WHAT YOU WILL DO - Your answer should be the lines below from the one holding "Powered by Shopify (147, 2551)" through the one holding "[Email Boutique Academia] (141, 2493)", copied exactly and with nothing else.

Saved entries

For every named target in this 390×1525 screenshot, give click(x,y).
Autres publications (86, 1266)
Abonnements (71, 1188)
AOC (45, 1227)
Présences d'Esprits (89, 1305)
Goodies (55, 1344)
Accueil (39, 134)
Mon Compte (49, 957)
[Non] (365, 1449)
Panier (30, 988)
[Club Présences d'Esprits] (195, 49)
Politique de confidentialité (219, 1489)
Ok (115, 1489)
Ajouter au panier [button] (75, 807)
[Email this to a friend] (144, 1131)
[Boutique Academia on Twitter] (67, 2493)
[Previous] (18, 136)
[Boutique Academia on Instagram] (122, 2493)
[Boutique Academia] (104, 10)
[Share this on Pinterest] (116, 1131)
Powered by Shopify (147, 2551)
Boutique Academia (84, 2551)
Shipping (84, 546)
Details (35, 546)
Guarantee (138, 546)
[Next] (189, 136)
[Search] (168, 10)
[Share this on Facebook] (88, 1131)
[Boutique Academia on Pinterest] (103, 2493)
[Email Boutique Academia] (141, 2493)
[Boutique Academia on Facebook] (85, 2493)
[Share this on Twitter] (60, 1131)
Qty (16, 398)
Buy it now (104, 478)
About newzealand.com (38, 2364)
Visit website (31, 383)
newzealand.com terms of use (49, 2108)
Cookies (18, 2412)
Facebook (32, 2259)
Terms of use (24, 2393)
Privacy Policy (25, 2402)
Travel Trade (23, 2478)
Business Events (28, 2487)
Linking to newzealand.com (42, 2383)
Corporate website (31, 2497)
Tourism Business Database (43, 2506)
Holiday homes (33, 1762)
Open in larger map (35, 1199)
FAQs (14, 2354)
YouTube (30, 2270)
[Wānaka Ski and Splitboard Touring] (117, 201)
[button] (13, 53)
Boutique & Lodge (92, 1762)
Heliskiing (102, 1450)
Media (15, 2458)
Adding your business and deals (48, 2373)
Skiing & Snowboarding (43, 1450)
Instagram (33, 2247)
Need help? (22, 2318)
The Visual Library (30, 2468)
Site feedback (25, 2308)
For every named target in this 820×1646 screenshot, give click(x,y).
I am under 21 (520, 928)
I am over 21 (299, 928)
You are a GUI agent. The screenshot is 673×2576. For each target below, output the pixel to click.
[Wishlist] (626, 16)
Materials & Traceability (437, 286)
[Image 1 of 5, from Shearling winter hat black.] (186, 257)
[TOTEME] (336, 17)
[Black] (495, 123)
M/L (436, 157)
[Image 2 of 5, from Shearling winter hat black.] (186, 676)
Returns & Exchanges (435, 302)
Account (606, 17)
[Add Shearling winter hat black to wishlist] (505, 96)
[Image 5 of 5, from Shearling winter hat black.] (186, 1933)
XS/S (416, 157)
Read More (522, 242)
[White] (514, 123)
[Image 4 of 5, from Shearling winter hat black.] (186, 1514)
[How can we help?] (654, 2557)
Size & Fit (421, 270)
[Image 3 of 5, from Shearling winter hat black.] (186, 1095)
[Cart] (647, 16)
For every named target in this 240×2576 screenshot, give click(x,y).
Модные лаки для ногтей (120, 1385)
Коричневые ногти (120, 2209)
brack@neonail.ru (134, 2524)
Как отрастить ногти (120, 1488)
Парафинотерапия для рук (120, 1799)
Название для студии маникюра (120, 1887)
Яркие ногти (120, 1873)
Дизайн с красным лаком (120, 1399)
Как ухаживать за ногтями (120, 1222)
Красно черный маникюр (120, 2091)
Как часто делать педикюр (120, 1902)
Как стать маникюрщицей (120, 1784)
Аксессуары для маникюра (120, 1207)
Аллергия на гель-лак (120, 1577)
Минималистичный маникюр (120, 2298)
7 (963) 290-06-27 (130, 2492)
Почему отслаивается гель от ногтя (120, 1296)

EXERCISE SOLUTION -
Powered by Shopify (147, 2551)
Boutique Academia (84, 2551)
Shipping (84, 546)
Details (35, 546)
Guarantee (138, 546)
[Next] (189, 136)
[Search] (168, 10)
[Share this on Facebook] (88, 1131)
[Boutique Academia on Pinterest] (103, 2493)
[Email Boutique Academia] (141, 2493)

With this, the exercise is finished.